HAGERSTOWN — Gov. Larry Hogan chose some of the friendliest territory in Maryland to hold the first large rally of his 2018 re-election campaign Saturday — and his target was a familiar one.
The Republican governor had little to say about the nine-candidate Democratic field seeking the nomination to deny him a second term in November. But he clearly relished replaying the greatest hits of his 2014 campaign, excoriating his Democratic predecessor for “43 consecutive tax increases,” businesses fleeing Maryland and the storm water fee Hogan calls the “rain tax.”
“We can’t go back to the days of Martin O’Malley,” Hogan told several hundred at the Rider Jet Center at Hagerstown Airport. The enthusiastic crowd had been primed by a campaign video that was largely devoted to painting a picture of how dismal a place Maryland was before Hogan defeated then-Lt. Gov. Anthony G. Brown.
Standing before what organizers billed as the largest Maryland flag in existence, Hogan even adopted one of O’Malley’s favorite catch phrases: “It’s about going forward, not backward.”
The rally — a warm-up to the official campaign kickoff in Annapolis next Saturday — capped a day of official and political events in Washington County, which Hogan carried with 73 percent of the vote four years ago.
Buoyed by the crowd, Hogan set an even more ambitious goal for Western Maryland this year.
“Let’s go for 90 percent,” he said.
Jim Barnett, Hogan’s campaign manager, said Western Maryland was a natural place to launch Hogan’s re-election drive.
“This is an important part of the state for the governor,” Barnett said. “He’s provided Western Maryland with a lot of attention. He’s got a great crew of supporters in this area.”
Hogan showcased the attention — and dollars — he’s bestowed on Western Maryland earlier in the day in downtown Hagerstown. He took part in a groundbreaking ceremony for an expansion of the historic Maryland Theater on Potomac Street, part of a downtown revitalization project for which his administration provided $8 million.

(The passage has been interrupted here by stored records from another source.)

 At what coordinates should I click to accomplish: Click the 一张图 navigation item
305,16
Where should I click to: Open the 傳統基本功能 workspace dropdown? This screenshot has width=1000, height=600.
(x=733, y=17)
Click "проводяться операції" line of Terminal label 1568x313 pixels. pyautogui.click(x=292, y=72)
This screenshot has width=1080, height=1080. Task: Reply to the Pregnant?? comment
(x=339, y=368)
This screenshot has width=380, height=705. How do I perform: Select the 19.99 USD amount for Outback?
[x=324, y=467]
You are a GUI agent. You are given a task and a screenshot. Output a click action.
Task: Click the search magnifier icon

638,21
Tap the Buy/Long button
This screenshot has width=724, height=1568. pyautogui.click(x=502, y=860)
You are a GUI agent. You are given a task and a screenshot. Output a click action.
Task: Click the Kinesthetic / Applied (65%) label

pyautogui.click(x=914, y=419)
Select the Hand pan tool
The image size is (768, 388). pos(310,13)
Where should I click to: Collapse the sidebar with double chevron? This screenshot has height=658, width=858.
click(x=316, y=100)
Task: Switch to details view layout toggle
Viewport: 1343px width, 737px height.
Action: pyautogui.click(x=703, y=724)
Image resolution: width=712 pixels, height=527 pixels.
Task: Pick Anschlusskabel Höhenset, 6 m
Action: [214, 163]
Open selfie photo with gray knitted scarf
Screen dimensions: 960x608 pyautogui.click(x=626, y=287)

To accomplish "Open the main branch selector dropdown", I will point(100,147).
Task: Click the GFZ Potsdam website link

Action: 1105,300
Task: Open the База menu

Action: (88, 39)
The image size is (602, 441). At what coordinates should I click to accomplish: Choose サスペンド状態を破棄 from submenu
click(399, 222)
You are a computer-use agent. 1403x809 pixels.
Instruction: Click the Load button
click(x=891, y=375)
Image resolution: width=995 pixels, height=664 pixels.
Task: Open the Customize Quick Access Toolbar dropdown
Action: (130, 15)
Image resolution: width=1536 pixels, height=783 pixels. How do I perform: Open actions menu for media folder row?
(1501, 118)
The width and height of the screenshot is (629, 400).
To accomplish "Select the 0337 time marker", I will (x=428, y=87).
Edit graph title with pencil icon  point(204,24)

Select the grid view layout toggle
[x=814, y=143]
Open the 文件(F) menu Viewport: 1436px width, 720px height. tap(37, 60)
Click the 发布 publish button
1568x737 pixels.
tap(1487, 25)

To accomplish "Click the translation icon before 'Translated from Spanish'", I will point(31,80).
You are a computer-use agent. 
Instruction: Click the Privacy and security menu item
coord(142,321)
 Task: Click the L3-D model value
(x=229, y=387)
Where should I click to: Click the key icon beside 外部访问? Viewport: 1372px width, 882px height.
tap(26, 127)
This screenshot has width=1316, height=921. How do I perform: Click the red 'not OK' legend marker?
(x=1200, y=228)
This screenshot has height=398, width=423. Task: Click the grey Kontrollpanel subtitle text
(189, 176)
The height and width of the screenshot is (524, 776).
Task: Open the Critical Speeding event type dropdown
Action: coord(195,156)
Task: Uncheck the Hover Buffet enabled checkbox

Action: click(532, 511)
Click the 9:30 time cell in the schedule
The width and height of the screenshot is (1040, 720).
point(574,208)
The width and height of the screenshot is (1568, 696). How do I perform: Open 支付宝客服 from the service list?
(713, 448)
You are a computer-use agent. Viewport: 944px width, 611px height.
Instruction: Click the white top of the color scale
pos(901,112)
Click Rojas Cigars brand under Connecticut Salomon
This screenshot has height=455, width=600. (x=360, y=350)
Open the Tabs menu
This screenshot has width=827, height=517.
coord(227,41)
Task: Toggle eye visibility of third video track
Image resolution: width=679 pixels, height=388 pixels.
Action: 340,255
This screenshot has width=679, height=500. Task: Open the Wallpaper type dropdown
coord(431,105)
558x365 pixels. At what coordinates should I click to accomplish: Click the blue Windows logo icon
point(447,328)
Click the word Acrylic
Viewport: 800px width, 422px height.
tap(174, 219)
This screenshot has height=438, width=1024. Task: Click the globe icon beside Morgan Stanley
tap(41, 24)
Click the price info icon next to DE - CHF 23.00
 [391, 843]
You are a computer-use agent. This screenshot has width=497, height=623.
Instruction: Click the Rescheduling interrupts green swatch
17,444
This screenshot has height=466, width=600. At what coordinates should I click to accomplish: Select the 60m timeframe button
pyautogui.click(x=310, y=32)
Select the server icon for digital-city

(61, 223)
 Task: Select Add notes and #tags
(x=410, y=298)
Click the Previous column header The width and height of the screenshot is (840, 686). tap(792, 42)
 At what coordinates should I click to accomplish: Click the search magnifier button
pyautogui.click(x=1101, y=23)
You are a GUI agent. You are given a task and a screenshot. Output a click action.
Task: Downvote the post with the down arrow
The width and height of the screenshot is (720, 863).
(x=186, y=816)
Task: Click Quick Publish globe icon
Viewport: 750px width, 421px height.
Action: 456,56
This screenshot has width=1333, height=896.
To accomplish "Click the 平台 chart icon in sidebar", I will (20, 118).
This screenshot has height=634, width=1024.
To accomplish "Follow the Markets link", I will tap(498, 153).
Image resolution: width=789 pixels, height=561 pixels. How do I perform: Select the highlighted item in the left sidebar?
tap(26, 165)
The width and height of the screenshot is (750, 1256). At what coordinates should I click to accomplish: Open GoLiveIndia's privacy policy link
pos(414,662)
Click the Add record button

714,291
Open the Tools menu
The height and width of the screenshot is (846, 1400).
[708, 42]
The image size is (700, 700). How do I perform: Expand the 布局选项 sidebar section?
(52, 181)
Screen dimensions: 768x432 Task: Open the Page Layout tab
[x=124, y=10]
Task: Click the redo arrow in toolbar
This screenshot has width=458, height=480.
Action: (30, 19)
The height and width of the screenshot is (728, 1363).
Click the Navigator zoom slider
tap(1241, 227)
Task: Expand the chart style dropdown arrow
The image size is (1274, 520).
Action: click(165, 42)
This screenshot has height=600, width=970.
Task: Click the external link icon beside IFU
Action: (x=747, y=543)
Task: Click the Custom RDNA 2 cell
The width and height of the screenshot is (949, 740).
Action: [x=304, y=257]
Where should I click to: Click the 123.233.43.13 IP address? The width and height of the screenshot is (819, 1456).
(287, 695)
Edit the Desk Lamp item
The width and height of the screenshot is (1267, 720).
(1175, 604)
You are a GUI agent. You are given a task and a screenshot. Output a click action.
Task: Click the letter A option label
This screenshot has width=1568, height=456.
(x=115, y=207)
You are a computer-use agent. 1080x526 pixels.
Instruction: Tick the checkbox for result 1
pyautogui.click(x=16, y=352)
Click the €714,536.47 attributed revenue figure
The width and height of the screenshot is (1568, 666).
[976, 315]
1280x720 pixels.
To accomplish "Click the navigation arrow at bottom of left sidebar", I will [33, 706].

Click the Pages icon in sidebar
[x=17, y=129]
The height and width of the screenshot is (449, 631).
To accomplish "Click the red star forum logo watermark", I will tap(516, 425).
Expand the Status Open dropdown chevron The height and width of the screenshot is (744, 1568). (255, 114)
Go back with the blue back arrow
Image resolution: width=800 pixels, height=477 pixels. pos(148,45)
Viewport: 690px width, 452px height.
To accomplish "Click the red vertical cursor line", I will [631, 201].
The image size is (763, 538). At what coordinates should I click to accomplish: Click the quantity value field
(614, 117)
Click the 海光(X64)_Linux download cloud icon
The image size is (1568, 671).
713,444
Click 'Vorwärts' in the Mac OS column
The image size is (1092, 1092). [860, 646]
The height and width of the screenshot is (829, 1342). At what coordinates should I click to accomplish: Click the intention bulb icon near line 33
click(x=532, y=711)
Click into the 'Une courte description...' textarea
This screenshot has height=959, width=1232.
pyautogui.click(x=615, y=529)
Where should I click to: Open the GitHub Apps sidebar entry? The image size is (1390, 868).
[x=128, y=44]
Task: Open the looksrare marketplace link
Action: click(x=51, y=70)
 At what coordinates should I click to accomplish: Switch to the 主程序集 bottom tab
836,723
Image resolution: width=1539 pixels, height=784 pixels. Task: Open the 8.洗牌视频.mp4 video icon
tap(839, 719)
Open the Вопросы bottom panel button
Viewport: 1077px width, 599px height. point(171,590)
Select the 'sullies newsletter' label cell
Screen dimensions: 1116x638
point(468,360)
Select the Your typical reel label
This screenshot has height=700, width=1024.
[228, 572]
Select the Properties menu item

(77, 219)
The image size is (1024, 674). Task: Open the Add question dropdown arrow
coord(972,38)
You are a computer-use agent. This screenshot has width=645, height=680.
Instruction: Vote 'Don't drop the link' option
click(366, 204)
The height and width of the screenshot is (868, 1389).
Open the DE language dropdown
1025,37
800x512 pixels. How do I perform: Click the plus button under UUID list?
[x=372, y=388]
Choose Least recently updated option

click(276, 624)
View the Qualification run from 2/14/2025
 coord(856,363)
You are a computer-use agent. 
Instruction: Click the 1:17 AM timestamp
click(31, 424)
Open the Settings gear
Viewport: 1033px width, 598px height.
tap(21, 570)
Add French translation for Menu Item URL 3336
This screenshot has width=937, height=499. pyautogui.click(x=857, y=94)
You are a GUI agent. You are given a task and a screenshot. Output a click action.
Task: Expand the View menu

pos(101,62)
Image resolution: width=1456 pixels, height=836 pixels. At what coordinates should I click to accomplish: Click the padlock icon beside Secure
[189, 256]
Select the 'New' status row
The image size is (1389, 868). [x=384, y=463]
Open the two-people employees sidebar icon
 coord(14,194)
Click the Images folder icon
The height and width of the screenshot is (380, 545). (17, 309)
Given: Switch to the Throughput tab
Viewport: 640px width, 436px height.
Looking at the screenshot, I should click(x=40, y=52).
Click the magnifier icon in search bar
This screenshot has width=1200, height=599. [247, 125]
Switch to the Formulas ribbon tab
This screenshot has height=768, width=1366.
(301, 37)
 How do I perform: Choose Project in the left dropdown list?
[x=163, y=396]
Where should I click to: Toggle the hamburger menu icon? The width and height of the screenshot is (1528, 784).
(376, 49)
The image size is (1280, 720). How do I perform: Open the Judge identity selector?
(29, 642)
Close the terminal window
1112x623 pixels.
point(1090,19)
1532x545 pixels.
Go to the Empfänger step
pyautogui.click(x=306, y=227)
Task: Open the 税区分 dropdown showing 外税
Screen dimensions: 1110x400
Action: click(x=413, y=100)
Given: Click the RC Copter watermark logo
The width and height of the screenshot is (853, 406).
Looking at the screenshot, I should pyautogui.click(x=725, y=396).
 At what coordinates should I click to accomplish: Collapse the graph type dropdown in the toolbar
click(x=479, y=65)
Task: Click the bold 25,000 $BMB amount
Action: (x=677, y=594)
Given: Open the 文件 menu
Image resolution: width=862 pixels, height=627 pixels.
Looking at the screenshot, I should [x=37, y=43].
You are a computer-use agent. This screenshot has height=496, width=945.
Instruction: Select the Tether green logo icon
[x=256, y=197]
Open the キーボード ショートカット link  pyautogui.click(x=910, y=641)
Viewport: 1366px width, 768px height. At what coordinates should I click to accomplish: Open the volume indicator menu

The governor basked in the praise of the theater’s managers and local elected officials and happily jumped into a miniature earth mover to dump the ceremonial first load of mulch at the project site — a perk of the office he’s enjoyed on multiple occasions.
In a brief news conference after the ceremony, Hogan professed to have no idea whom he would be facing after the Democratic voters choose their nominee in the June 26 primary.
“Quite frankly, it could be any of the nine,” he said.
Despite his soaring approval numbers in recent polls, Hogan said he would take part in televised debates against whoever wins.
“Sure we would — love to,” he said.
Local residents who attended the groundbreaking said they have been delighted with the governor they helped elect.
“I think everyone really likes him. They appreciate everything he’s done for Western Maryland," said Linda Ebersole of Hagerstown.
Harry Reynolds of Smithsburg said Western Marylanders appreciate the money Hogan has brought to the region. Reynolds said that while the region is GOP territory, Hogan’s appeal is far broader and runs deeper than that of the last Republican governor, Robert L. Ehrlich Jr.
“I think he appeals to both sides,” he said.
“Ehrlich didn’t seem to have the personality or whatever. This guy is just likable,” Reynolds said.
Hogan, who still refers to himself as a non-politician, once again showed off his formidable skills as a retail politician as he worked the crowd at the groundbreaking and at a blues festival a few blocks away. No request for a photo was denied, and as he left for the rally the grinning governor paused to pose with the different police contingents who provided security.
Del. Paul Corderman, a Hagerstown Republican, said he expects Hogan to do “great” in Western Maryland. “The consensus is past governors were focused more on the central part of the state,” Corderman said. “It’s been great to have a governor who’s really delivering on his pledges and commitments in Western Maryland.”
Kathleen Matthews, chairman of the Maryland Democratic Party, criticized Hogan’s focus on O’Malley and the “golden oldies” of his 2014 campaign.
“He’s still talking about a rain tax, and Democrats are trying to figure out how to protect communities like Ellicott City from storms caused by climate change,” she said. “Democrats are looking to the future, and Hogan is just replaying his 2014 song book since he has so little to run on in 2018.”
Matthews’ predecessor, D. Bruce Poole, was one of the last elected Democrats in Washington County when he was defeated for re-election as delegate in 1998. He said the attention Hogan pays to rural parts of the state is paying off.
“The governor needs to get credit for showing up,” Poole said. “That’s as big a part in politics as it is in life.”
Poole said a good Democratic candidate could hold Hogan under 70 percent in Western Maryland by attending events in small towns and rural areas and talking about the region’s lingering economic and health problems. But he isn’t seeing the current crop of Democratic gubernatorial candidates doing it.
“They are candidates of the I-95 corridor, and they are very comfortable there,” Poole said.